Alice and Penny attempt to master battle magic sans Kolinahr spell.

Uh oh! It’s been 3 ½ hours since Quentin, Eliot, and Margo bottled their emotions! They’ve left it too long! I predict bad things. They replace their emotions and the comedown is hard. Eliot and Quentin get drunk by the fireside, and Eliot mentions a magical healing spring from the Fillory books. He asks Quentin if he thinks the spring really exists. Quentin says, “Some of the good stuff has to be real. At least I hope it is.” Eliot says he wants it to heal his liver damage, but we know from his conversation with the Margollum that what he really wants to heal is his soul.

Outside, Penny and Alice are still at it. When Alice manages to master the “magic missile” spell, they rejoice with a hug. They are building a kind of close friendship that we haven’t seen from Penny at all so far.

Inside, Quentin and Margo prop Eliot up to get him to his bed, and then all three of them collapse onto his bed together. Eliot is unconscious in seconds, leaving Quentin and Margo to have a heart-to-heart about him while he sleeps. Margo is worried about him. Quentin comforts her with a hug and his belief that maybe the magical spring in Fillory really can fix Eliot.

(Hey, we haven’t had any sex in this episode. What’s going on? There’s sex in every episode! Have they matured and moved beyond that requirement? Dare we hope? Ha ha ha! Just kidding! Of course we daren’t hope. That’s too much to ask of this show.)

The morning after:  “Uh oh…”

It’s morning. Quentin wakes up naked in Eliot’s bed. In quick flashbacks (thank you, director Amanda Tapping, for making these very brief flashbacks), we learn that Quentin, Margo and Eliot had a wild drunken ménage-a-trois. As the camera dollies down the length of the bed, we see Margo’s arm around Eliot, whose arm is around Quentin. At the foot of the bed sits Alice, who has obviously just walked in on these three. On her hurt reaction, we fade out.


The Bottom Line:

 The emotion-bottling conceit was a nice way to get under the façade of characters who have been hiding their true emotions for far too long. We knew Eliot was broken, but now we finally see how it’s really affecting Margo. She’s not bulletproof after all. And just as Quentin and Alice are starting to have difficulties, the relationship between Alice and Penny is blossoming. I really hope it doesn’t turn into a sexual relationship. I like their friendship vibe, and Penny needs someone in his life who understands him now that Kady is gone. (It looks like Alice is going to need that too, given Quentin’s betrayal here.)

Grade: A –


2 thoughts on “The Magicians, S1E11: The Kolinahr ritual goes bad

Add yours

  1. I am on S01E06 I feel vested but the show still stinks in quality. I am hoping for downtick in Quentin’s dumbassery, Alice’s perpetual edge, Penny’s gangsta vibe and the overall bad acting and lines. Also, enough with the constant haziness of light in every other scene.
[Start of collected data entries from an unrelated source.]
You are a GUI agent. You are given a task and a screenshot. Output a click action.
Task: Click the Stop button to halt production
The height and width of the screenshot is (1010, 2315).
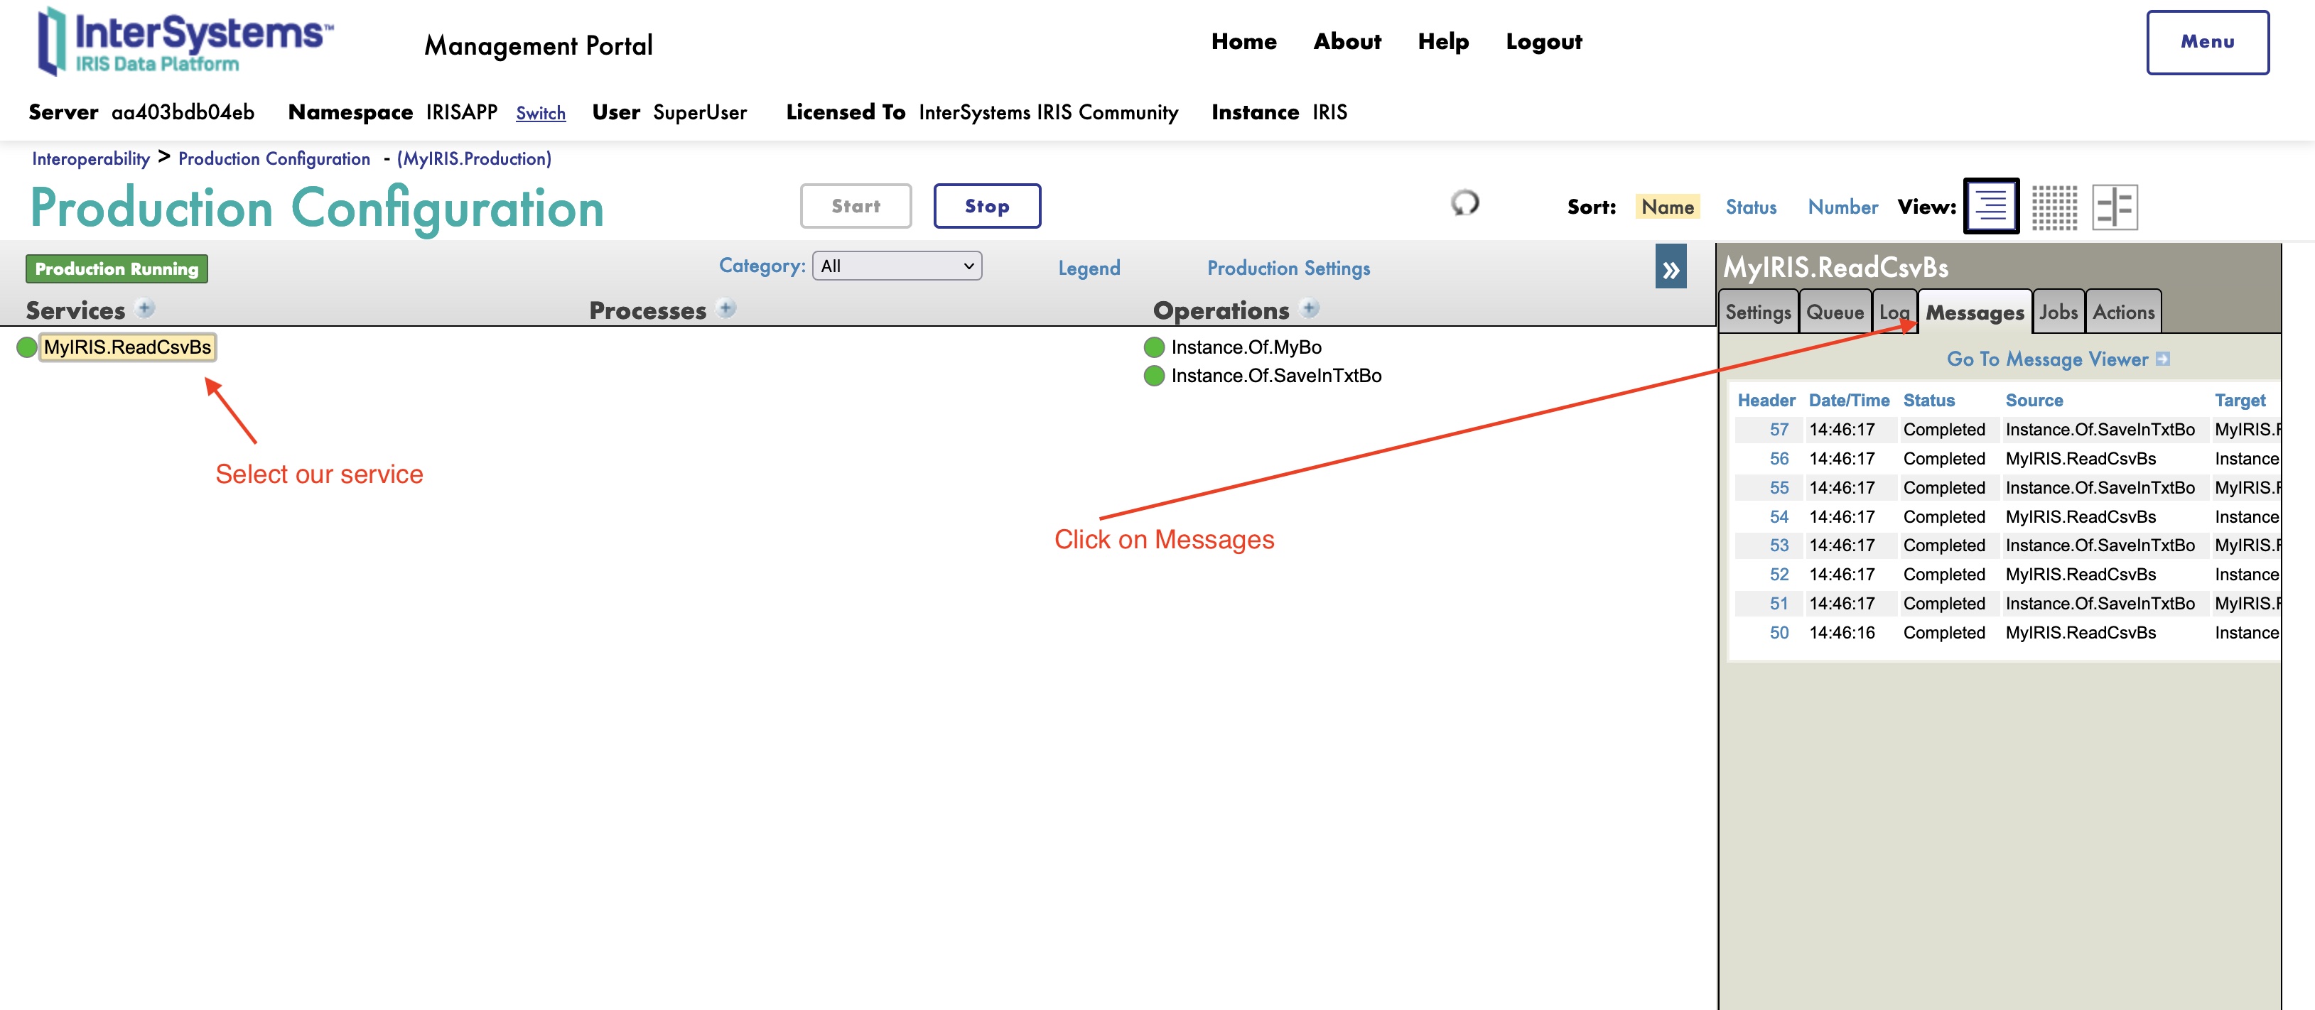coord(985,204)
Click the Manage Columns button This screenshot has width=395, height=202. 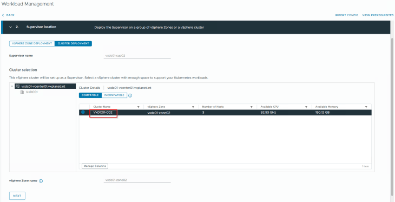pyautogui.click(x=95, y=166)
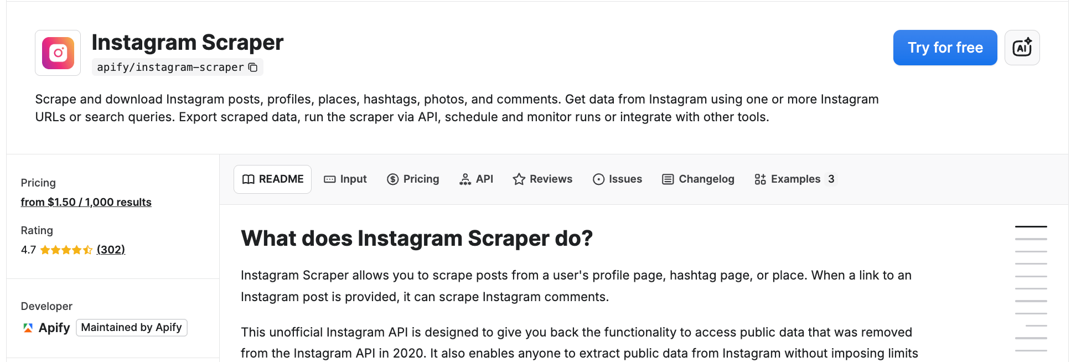
Task: Open the AI assistant button
Action: pyautogui.click(x=1021, y=48)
  2. I’m slowly working my way through season 2, but I have to say, it doesn’t get much better in terms of dumbassery (on the part of ALL the characters, not just Quentin). And there’s more torture and animal cruelty, which, for me at least, makes this show hard to stomach. I say I’m “slowly” working through season 2, because I’m not that motivated to continue the story. I’m mildly curious about where it will all lead, but the characters, if anything, seem to have grown even more intolerable than they were in season 1. I don’t even like Julia anymore! So there goes the one redeeming quality the show had for me.